Le journal de Rose - Adrienne, Jane, et le racisme
Extrait du journal de Rose - Lundi 25 janvier 1870
[... Ce soir, comme chaque jour désormais, je suis venue m'installer dans la cuisine pour te décrire cette nouvelle journée de ma vie sans toi dans ce journal que j'espère te faire lire un jour béni, celui où nous nous retrouverons, car je suis persuadée au plus profond de mon coeur que ce jour arrivera. Les mauvaises langues peuvent continuer à essayer de me décourager en me disant que je dois me résigner et porter le deuil, je m'y refuse absolument. Et je m'y refuserai toujours, certaine que je suis que tu nous reviendras le jour où Dieu le décidera.
Mais je m'égare. Ce soir donc, je m'apprêtais à écrire la date lorsque Adrienne est venue me rejoindre. Elle s'est assise près de moi, souriant doucement, comme toujours, et m'a dit qu'elle devait me raconter quelque chose concernant Jane et elle.
Elle m'a expliqué que Jane était près d'elle quand elle avait fait une tarte cet après-midi pendant la sieste du bébé.
Jane lui lisait à haute voix des fables dans le livre de lecture que je lui ai confié pour qu'elle puisse s'adapter au niveau de sa future classe quand elle va venir à l'école.
Tout à coup, elle a demandé :
- Dis Adrienne, pourquoi les gens ne veulent-ils pas parler aux personnes comme toi, ou comme les Maoris qui travaillaient chez mes parents en Nouvelle Zélande à qui je n'avais pas le droit de parler ?
- Qui te dit que les gens ne veulent pas me parler ? a demandé Adrienne.

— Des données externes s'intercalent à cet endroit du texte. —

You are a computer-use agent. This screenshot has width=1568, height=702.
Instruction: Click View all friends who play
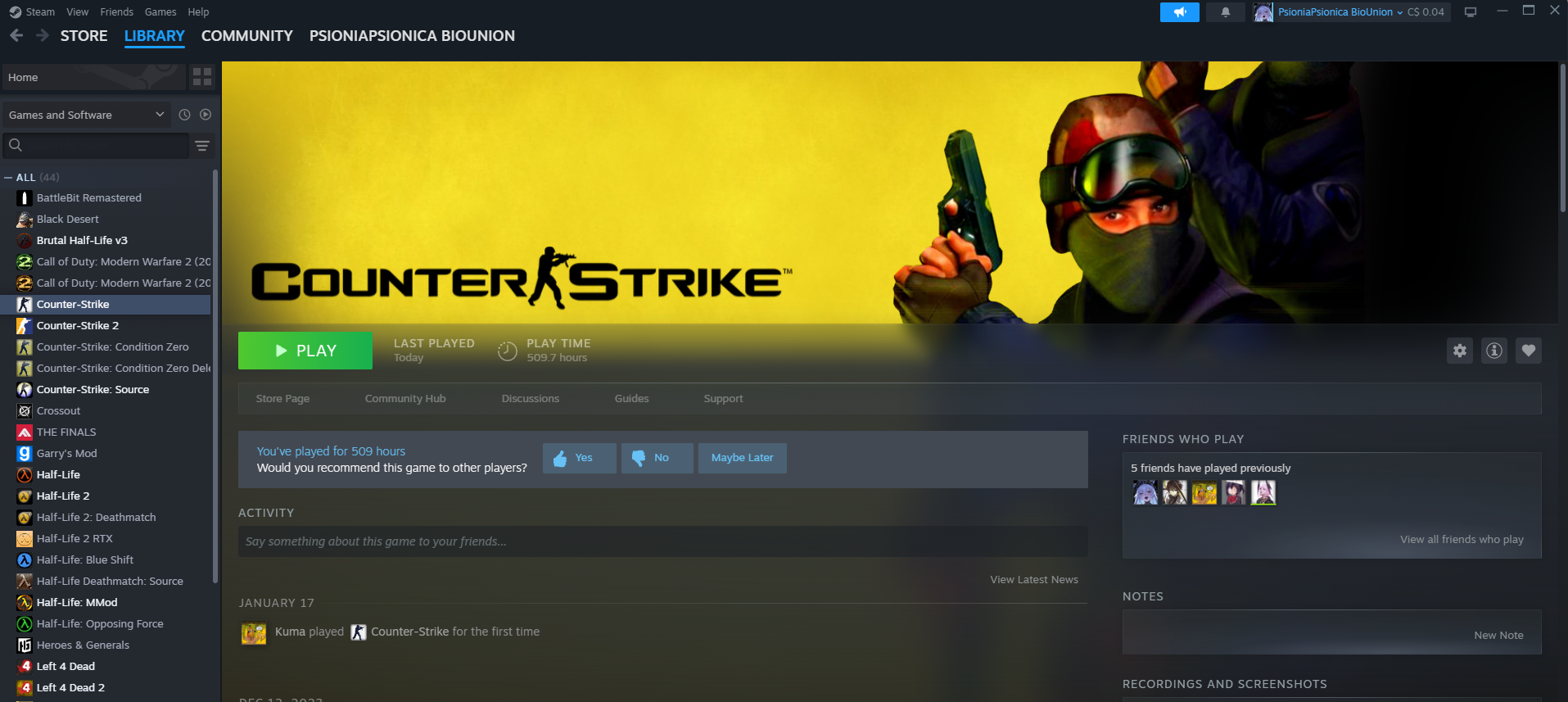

- J'ai entendu cousine Liliane et son amie Kristin qui disaient que tu ne travaillais plus au magasin général parce que les gens ne voulaient pas être servis par toi parce que tu es une noire, a répondu Jane.
- Ta cousine et son amie parlent trop, tu n'aurais pas du les écouter, s'est écrié Adrienne. Pourtant, c'est vrai ce qu'elles ont dit, mais ne t'en préoccupe pas, ça n'est pas grave, je suis mieux ici à m'occuper de la maison et du bébé de mon amie Rose que je ne l'étais au magasin général.
Jane n'a pas insisté, elle a pris une pomme qu'elle a coupée en deux et a replongé le nez dans son livre.
Au bout d'un moment, quand elle a commencé à rouler la pâte, Adrienne s'est mis de la farine sur la joue et le nez, en repoussant un cheveu qui l'ennuyait sur sa joue. Jane s'est mise à rire et lui a demandé si elle voulait se transformer en femme blanche.
Adrienne s'est crispée, et Jane a senti immédiatement qu'elle avait dit quelque chose qu'il ne fallait pas.
Adrienne a attrapé un torchon pour nettoyer la farine de son visage, mais son bras est resté en suspens, pendant que les larmes lui montaient aux yeux.
- Non, a-t-elle simplement répondu à Jane en tentant de masquer son émotion. Plus maintenant, je ne le voudrais plus ; mais quand j'étais petite, comme toi, j'aurais tout donné au monde pour être blanche. C'est fini maintenant, je suis ici parmi des gens bien, qui m'acceptent comme je suis et qui ne font pas de différence..... enfin presque tous les gens... les plus importants, ceux qui comptent, comme toi et ta famille.
Jane s'est précipitée contre Adrienne en lui demandant de la pardonner si elle lui avait fait de la peine.
- Tu sais Adrienne, lui a-t-elle dit, moi, je t'aime très fort et je me fiche que tu sois noire ou Maori, parce que pour moi, tu es juste Adrienne, la reine des tartes aux pommes, la reine des tartes aux myrtilles, et mon amie qui me laisse pousser le landau du bébé quand on va se promener dehors.
Adrienne était très émue en me racontant ça ; elle s'est déjà beaucoup attachée à Jane.
J'écris cette anecdote dans ce journal car j'aimerais que tu connaisse Adrienne. Elle est courageuse et douce, malgré les traumatismes qu'elle a vécu durant son enfance de fille d'esclaves, et je suis heureuse que le chemin de sa vie lui ait fait croise la notre, et qu'elle trouve maintenant dans notre maison l'affection qu'elle mérite. Je suis sure que tu l'aimeras autant que nous lorsque tu reviendras, et je prie pour que ce jour arrive le plus vite possible.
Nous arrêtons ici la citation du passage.